La presse entre servilité et liberté


La République des Apparences

Il y a décidément quelque chose de schizophrène dans la République française. Après la Justice, voilà que le pouvoir met à mal un autre pilier de notre démocratie, à savoir la presse. Entendons-nous bien : il ne s’agit pas ici de consacrer le journaliste en tant que super-citoyen paré de toutes les vertus, de tous les pouvoirs et de toutes les qualités. Des manquements à la déontologie dans notre métier existent, à Paris comme à Lyon ou à Die, où les conflits d’intérêts sont légion et nous ne sommes pas les derniers à en informer nos lecteurs.

Mais ce qui se joue aujourd’hui est grave

Ainsi, l’ordre donné par l’Elysée aux services du contre-espionnage d’identifier la source des « fuites » à la suite des informations publiées le 18 juillet par Le Monde sur la déposition de Patrice de Maistre : la loi du 4 janvier 2010 sur la protection du secret des sources des journalistes, ardemment voulue par Nicolas Sarkozy avec force publicité, est pourtant claire.

Elle dit : « Est considéré comme une atteinte indirecte au secret des sources le fait de chercher à découvrir les sources d'un journaliste au moyen d'investigations. »
- Elle dit aussi : « Il ne peut être porté atteinte directement ou indirectement au secret des sources que si un impératif prépondérant d'intérêt public le justifie et si les mesures envisagées sont strictement nécessaires et proportionnées au but légitime poursuivi. »
- Cette loi n’est rien d’autre que la transcription en droit français de la jurisprudence de la Cour européenne des droits de l’homme.
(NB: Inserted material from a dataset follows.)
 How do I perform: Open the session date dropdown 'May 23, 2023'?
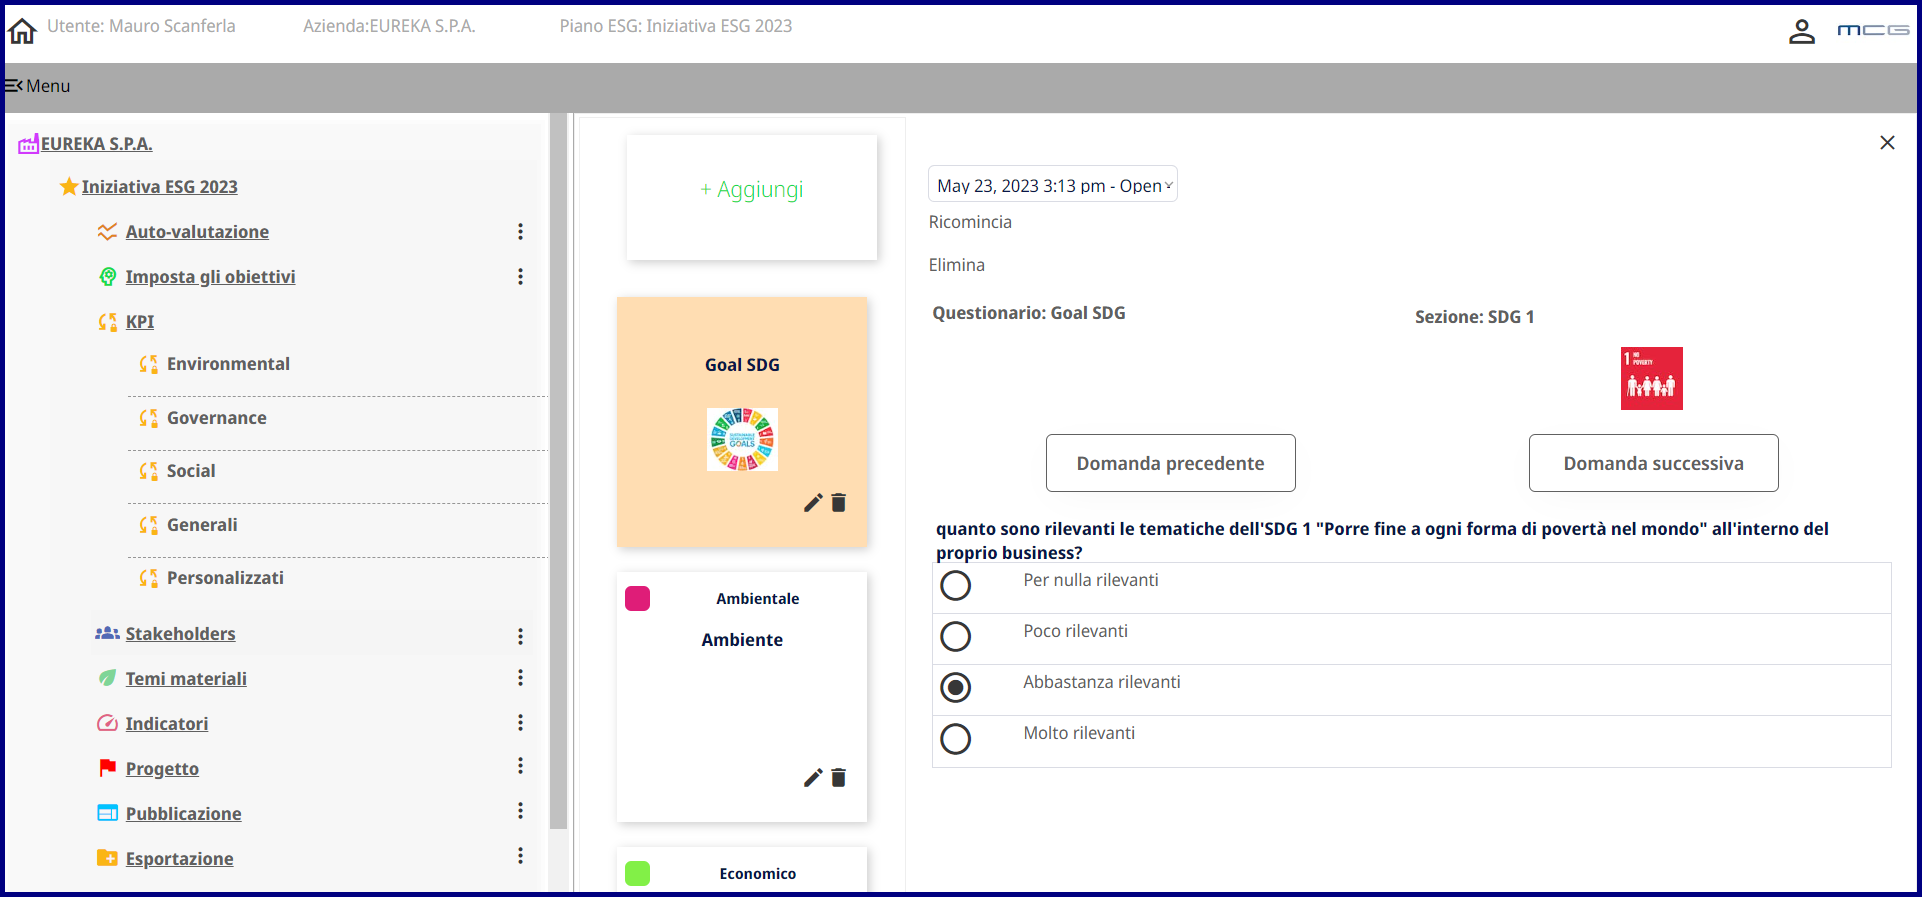(x=1052, y=185)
Une exception : elle ne s’applique pas « si un impératif prépondérant d’intérêts publics le justifie » . Mais en l’espèce, l’intérêt public commande que toute la vérité soit dévoilée sur ce triste feuilleton qui n’a que trop duré ! Les Français attendent qu’un juge d’instruction soit saisi de « l’affaire Woerth-Bettencourt »; au lieu de cela, nous assistons, écoeurés et impuissants, aux atermoiements du parquet qui dépend, faut-il le rappeler, du ministre de la Justice et d’un pouvoir suprême qui ordonne, via la DCRI, d’enquêter hors procédure judiciaire. Ce n’est certes pas nouveau, François Mitterrand nous avait habitués aux écoutes sauvages et aux cabinets noirs (Edwy Plenel en sait quelque chose). Mais où est donc cette fameuse « rupture » tant promise ? Trente ans après, rien n’a vraiment changé, même si les lois se succèdent à un rythme effréné. Un problème ? Une loi ! Lois d’apparence pour le bon peuple ?

Le secret de l’enquête

Il est bon de rappeler à nos lecteurs qu’un journaliste n’est pas astreint au secret de l’enquête, à la différence du magistrat, du gendarme ou du policier. S’il estime nécessaire de publier des pièces et autres procès-verbaux d’audition pour étayer son article, rien ni personne ne sauraient l’en empêcher. De même qu’il a le droit d’opposer le silence sur ses sources, s’il est interrogé dans une enquête judiciaire. A Lyon Capitale, nous le savons que trop : depuis que nous enquêtons sur des affaires dites « sensibles », nous nous sommes fait un devoir de protéger nos sources. L’agitation, les intimidations, les insinuations nauséabondes proférées dans les salons feutrés comme sur les ondes par les politiques les plus en vue n’entament en rien notre détermination. Nous continuerons notre travail d’information.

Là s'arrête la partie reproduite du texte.